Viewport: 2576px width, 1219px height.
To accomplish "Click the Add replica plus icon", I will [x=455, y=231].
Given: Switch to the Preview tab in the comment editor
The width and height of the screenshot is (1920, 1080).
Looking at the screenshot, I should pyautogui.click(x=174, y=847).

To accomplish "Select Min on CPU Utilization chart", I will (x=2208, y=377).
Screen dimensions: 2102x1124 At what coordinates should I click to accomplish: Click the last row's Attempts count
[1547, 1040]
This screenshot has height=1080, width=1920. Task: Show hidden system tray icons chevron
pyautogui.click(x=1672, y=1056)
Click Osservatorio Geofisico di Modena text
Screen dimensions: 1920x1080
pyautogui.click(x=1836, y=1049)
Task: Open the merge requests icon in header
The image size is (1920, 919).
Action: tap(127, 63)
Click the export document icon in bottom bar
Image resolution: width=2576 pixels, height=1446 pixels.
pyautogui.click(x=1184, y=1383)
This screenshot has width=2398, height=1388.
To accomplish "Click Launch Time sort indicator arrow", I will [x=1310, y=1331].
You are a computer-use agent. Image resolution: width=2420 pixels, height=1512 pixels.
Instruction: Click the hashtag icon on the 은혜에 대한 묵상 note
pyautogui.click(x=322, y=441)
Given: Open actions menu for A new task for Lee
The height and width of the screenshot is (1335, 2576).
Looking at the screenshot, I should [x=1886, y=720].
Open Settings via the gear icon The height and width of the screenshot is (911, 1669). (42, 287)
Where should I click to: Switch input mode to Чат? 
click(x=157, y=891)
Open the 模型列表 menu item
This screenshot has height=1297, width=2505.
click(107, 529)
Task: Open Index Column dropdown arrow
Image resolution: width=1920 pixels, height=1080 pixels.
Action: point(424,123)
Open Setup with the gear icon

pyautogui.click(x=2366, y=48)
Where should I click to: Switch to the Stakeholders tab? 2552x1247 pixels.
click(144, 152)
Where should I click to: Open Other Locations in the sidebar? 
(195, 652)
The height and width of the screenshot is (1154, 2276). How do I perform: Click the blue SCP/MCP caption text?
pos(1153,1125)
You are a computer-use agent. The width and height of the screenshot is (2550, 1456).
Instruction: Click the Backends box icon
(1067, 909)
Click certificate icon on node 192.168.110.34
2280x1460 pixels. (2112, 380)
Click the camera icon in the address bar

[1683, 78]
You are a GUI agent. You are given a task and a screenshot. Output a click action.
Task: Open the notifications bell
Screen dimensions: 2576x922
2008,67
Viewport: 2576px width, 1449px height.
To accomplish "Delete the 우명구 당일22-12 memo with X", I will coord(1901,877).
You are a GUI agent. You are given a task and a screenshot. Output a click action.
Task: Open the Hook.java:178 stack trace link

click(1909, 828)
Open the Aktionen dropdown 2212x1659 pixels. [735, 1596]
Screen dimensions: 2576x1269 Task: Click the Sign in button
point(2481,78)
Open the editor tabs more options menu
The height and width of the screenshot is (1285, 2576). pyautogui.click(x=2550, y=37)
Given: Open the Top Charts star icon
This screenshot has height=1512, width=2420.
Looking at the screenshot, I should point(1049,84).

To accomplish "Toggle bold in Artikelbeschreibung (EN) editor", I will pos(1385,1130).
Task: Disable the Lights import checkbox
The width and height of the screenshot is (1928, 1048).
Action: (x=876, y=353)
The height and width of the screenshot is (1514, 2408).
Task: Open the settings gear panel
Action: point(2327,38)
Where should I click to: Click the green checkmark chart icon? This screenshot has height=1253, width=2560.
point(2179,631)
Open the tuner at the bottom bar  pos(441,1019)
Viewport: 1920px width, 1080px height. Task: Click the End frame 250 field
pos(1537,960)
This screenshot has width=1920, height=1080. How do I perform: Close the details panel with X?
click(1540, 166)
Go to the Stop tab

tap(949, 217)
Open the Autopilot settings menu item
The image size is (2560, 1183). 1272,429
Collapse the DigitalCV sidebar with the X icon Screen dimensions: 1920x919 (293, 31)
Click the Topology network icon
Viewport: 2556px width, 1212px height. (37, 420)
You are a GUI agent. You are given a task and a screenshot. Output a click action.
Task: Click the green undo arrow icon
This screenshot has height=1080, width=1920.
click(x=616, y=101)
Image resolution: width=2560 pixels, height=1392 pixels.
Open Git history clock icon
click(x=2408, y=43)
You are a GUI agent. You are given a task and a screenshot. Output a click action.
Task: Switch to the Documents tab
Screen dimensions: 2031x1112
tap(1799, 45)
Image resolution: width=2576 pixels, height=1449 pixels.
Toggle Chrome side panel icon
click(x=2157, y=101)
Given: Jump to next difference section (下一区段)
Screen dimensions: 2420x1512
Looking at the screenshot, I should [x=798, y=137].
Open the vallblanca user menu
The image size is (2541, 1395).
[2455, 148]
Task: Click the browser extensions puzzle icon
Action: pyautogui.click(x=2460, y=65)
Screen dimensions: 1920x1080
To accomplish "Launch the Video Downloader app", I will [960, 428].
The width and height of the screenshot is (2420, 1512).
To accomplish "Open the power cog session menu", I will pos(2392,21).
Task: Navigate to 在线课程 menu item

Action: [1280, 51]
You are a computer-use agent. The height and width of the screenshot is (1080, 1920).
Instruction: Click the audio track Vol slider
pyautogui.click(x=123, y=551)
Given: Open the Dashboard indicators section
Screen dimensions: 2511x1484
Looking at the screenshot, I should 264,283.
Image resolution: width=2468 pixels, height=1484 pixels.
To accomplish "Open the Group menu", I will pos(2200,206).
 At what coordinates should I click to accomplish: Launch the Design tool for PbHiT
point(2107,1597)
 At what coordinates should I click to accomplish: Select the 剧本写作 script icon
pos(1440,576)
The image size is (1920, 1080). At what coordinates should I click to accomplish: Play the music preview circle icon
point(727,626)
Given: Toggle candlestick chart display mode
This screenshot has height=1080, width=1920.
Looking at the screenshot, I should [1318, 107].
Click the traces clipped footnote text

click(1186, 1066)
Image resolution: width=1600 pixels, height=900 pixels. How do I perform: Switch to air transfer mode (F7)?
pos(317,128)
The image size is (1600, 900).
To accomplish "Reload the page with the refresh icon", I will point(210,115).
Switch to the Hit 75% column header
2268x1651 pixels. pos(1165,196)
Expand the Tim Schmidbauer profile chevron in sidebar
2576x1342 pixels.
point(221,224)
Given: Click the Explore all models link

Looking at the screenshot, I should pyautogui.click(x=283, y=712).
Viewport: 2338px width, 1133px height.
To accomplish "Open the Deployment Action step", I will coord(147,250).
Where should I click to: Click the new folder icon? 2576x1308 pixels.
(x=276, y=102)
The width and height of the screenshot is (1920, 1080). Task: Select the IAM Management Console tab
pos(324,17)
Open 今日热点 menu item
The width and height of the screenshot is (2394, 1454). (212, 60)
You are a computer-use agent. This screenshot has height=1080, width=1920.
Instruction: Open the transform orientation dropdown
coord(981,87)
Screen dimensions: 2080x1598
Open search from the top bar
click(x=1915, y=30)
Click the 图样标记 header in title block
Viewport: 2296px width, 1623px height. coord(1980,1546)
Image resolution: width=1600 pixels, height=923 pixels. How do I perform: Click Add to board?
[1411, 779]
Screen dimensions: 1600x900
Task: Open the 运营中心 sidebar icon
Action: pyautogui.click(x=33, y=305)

◇ ◇ ◇

If a line in the records contains the string "will", include it in the count; report that count alone.

• [RESULT]: 10